● ENTRIES PROVIDED
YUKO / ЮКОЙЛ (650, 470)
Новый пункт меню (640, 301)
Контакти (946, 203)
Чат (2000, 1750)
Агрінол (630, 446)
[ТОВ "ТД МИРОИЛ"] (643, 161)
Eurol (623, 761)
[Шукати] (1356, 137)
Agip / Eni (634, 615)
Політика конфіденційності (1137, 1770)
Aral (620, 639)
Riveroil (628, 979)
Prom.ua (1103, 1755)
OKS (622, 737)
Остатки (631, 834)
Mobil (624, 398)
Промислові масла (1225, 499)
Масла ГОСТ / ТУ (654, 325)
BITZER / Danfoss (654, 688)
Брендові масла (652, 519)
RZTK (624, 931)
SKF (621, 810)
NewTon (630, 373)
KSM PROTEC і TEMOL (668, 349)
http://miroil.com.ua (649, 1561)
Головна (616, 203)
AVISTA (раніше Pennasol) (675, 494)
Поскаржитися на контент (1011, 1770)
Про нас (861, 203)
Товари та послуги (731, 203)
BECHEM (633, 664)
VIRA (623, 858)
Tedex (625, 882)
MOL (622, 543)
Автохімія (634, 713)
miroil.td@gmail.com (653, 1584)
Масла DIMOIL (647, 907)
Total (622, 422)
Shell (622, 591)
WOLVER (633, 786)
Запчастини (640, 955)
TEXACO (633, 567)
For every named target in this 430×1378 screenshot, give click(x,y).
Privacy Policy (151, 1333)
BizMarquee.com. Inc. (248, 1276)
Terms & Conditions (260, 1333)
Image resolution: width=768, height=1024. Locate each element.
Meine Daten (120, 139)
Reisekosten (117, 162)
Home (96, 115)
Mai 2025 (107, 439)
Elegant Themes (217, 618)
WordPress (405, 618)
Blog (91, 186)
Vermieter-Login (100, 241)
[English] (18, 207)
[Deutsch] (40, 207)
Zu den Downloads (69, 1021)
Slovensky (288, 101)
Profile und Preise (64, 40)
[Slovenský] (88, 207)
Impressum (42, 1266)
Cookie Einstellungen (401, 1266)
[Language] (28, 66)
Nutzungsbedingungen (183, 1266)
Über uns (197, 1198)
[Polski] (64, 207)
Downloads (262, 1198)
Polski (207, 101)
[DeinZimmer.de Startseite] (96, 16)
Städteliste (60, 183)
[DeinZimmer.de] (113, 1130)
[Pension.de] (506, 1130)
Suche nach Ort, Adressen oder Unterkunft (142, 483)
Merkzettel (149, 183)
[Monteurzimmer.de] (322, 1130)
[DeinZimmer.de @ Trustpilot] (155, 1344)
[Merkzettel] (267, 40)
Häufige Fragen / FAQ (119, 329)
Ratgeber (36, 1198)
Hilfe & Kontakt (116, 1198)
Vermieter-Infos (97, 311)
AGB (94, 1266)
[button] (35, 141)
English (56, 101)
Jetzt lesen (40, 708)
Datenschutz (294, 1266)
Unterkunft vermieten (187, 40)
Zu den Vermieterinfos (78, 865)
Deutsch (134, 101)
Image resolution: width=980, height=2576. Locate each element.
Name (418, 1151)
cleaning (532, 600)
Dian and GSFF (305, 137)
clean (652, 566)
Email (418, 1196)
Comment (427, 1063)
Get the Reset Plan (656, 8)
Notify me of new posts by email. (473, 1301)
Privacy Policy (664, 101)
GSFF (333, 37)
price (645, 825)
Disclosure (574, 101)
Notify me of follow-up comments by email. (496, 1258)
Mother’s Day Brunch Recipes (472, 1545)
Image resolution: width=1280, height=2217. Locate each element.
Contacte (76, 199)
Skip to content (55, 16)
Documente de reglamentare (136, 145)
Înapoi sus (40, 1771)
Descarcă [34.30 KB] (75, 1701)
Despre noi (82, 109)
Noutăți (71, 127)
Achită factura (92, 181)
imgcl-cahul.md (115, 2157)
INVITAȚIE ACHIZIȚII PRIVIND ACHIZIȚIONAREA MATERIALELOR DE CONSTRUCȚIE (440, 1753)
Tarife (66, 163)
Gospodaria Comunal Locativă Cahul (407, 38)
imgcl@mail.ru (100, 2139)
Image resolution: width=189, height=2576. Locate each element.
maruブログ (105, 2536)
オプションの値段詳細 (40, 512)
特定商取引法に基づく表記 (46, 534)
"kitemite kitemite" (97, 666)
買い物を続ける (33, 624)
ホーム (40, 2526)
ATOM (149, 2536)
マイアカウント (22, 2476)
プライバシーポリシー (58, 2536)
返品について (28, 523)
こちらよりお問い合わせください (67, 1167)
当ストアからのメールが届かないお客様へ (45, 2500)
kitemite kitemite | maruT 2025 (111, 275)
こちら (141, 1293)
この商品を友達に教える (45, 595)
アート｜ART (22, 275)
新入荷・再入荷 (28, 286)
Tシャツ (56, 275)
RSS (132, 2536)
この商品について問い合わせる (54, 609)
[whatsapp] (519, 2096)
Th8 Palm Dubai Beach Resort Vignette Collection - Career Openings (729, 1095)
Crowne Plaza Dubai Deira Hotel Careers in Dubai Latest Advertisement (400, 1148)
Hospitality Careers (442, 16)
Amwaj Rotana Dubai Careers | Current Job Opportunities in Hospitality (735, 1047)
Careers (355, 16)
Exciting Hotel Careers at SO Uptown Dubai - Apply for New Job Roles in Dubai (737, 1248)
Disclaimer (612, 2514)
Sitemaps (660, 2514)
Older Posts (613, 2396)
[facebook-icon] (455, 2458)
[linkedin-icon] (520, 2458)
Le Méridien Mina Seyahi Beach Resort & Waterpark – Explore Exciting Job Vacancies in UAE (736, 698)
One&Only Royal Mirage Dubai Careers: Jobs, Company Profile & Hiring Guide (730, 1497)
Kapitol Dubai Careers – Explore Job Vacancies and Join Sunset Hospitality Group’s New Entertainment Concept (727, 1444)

● WHAT TO PRODUCE
Give back, word for word, only the lines from the one containing "この商品について問い合わせる (54, 609)" through the closing line of the entries.

● FINISHED EXERCISE
この商品について問い合わせる (54, 609)
[whatsapp] (519, 2096)
Th8 Palm Dubai Beach Resort Vignette Collection - Career Openings (729, 1095)
Crowne Plaza Dubai Deira Hotel Careers in Dubai Latest Advertisement (400, 1148)
Hospitality Careers (442, 16)
Amwaj Rotana Dubai Careers | Current Job Opportunities in Hospitality (735, 1047)
Careers (355, 16)
Exciting Hotel Careers at SO Uptown Dubai - Apply for New Job Roles in Dubai (737, 1248)
Disclaimer (612, 2514)
Sitemaps (660, 2514)
Older Posts (613, 2396)
[facebook-icon] (455, 2458)
[linkedin-icon] (520, 2458)
Le Méridien Mina Seyahi Beach Resort & Waterpark – Explore Exciting Job Vacancies in UAE (736, 698)
One&Only Royal Mirage Dubai Careers: Jobs, Company Profile & Hiring Guide (730, 1497)
Kapitol Dubai Careers – Explore Job Vacancies and Join Sunset Hospitality Group’s New Entertainment Concept (727, 1444)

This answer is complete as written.